Task brief: Copy the lines below, changing every "Viewport" to "Display" and leaving everything else untouched.

[Entries taken from a collection]
####

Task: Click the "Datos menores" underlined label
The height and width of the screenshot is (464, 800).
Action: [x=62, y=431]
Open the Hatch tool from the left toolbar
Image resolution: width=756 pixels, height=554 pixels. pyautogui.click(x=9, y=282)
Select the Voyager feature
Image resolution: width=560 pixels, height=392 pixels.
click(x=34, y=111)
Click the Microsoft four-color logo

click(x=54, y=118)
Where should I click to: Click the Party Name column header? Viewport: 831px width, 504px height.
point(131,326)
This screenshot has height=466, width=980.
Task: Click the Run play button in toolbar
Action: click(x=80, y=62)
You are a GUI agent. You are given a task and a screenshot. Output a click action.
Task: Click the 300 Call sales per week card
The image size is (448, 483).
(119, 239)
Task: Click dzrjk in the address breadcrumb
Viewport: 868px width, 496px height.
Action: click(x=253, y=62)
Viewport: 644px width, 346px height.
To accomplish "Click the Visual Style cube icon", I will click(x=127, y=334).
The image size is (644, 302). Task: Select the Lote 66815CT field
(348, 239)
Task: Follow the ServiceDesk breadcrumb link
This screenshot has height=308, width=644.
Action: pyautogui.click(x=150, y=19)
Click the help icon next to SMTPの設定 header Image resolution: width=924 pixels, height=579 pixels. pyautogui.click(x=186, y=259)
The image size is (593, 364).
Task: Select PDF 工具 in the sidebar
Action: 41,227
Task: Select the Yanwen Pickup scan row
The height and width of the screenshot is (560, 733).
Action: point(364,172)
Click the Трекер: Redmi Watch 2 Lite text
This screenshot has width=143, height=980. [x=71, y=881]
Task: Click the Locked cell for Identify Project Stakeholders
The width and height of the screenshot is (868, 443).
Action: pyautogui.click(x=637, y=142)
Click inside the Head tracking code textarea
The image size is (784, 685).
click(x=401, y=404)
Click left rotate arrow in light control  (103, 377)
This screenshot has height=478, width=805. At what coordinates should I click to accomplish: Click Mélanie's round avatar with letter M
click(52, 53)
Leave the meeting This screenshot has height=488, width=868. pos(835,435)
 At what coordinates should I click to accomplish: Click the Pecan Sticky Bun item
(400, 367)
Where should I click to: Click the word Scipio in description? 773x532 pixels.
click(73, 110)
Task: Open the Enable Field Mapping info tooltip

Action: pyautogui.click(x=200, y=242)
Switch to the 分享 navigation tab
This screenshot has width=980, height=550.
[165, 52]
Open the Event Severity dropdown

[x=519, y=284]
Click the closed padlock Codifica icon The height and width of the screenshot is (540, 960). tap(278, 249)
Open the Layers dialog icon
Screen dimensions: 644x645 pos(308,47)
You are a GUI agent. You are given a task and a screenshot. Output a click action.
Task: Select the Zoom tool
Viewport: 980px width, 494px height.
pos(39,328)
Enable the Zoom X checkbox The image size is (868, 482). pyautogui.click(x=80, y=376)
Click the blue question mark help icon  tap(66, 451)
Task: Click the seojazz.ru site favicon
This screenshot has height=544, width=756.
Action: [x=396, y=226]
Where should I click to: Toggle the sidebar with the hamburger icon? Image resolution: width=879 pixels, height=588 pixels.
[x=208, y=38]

####

Reply to the exercise:
Task: Click the "Datos menores" underlined label
The height and width of the screenshot is (464, 800).
Action: [x=62, y=431]
Open the Hatch tool from the left toolbar
Image resolution: width=756 pixels, height=554 pixels. pyautogui.click(x=9, y=282)
Select the Voyager feature
Image resolution: width=560 pixels, height=392 pixels.
click(x=34, y=111)
Click the Microsoft four-color logo

click(x=54, y=118)
Where should I click to: Click the Party Name column header? Display: 831px width, 504px height.
point(131,326)
This screenshot has height=466, width=980.
Task: Click the Run play button in toolbar
Action: click(x=80, y=62)
You are a GUI agent. You are given a task and a screenshot. Output a click action.
Task: Click the 300 Call sales per week card
The image size is (448, 483).
(119, 239)
Task: Click dzrjk in the address breadcrumb
Display: 868px width, 496px height.
Action: click(x=253, y=62)
Display: 644px width, 346px height.
To accomplish "Click the Visual Style cube icon", I will click(x=127, y=334).
The image size is (644, 302). Task: Select the Lote 66815CT field
(348, 239)
Task: Follow the ServiceDesk breadcrumb link
This screenshot has height=308, width=644.
Action: pyautogui.click(x=150, y=19)
Click the help icon next to SMTPの設定 header Image resolution: width=924 pixels, height=579 pixels. pyautogui.click(x=186, y=259)
The image size is (593, 364).
Task: Select PDF 工具 in the sidebar
Action: 41,227
Task: Select the Yanwen Pickup scan row
The height and width of the screenshot is (560, 733).
Action: point(364,172)
Click the Трекер: Redmi Watch 2 Lite text
This screenshot has width=143, height=980. [x=71, y=881]
Task: Click the Locked cell for Identify Project Stakeholders
The width and height of the screenshot is (868, 443).
Action: pyautogui.click(x=637, y=142)
Click inside the Head tracking code textarea
The image size is (784, 685).
click(x=401, y=404)
Click left rotate arrow in light control  (103, 377)
This screenshot has height=478, width=805. At what coordinates should I click to accomplish: Click Mélanie's round avatar with letter M
click(52, 53)
Leave the meeting This screenshot has height=488, width=868. pos(835,435)
 At what coordinates should I click to accomplish: Click the Pecan Sticky Bun item
(400, 367)
Where should I click to: Click the word Scipio in description? 773x532 pixels.
click(73, 110)
Task: Open the Enable Field Mapping info tooltip

Action: pyautogui.click(x=200, y=242)
Switch to the 分享 navigation tab
This screenshot has width=980, height=550.
[165, 52]
Open the Event Severity dropdown

[x=519, y=284]
Click the closed padlock Codifica icon The height and width of the screenshot is (540, 960). tap(278, 249)
Open the Layers dialog icon
Screen dimensions: 644x645 pos(308,47)
You are a GUI agent. You are given a task and a screenshot. Output a click action.
Task: Select the Zoom tool
Display: 980px width, 494px height.
pos(39,328)
Enable the Zoom X checkbox The image size is (868, 482). pyautogui.click(x=80, y=376)
Click the blue question mark help icon  tap(66, 451)
Task: Click the seojazz.ru site favicon
This screenshot has height=544, width=756.
Action: [x=396, y=226]
Where should I click to: Toggle the sidebar with the hamburger icon? Image resolution: width=879 pixels, height=588 pixels.
[x=208, y=38]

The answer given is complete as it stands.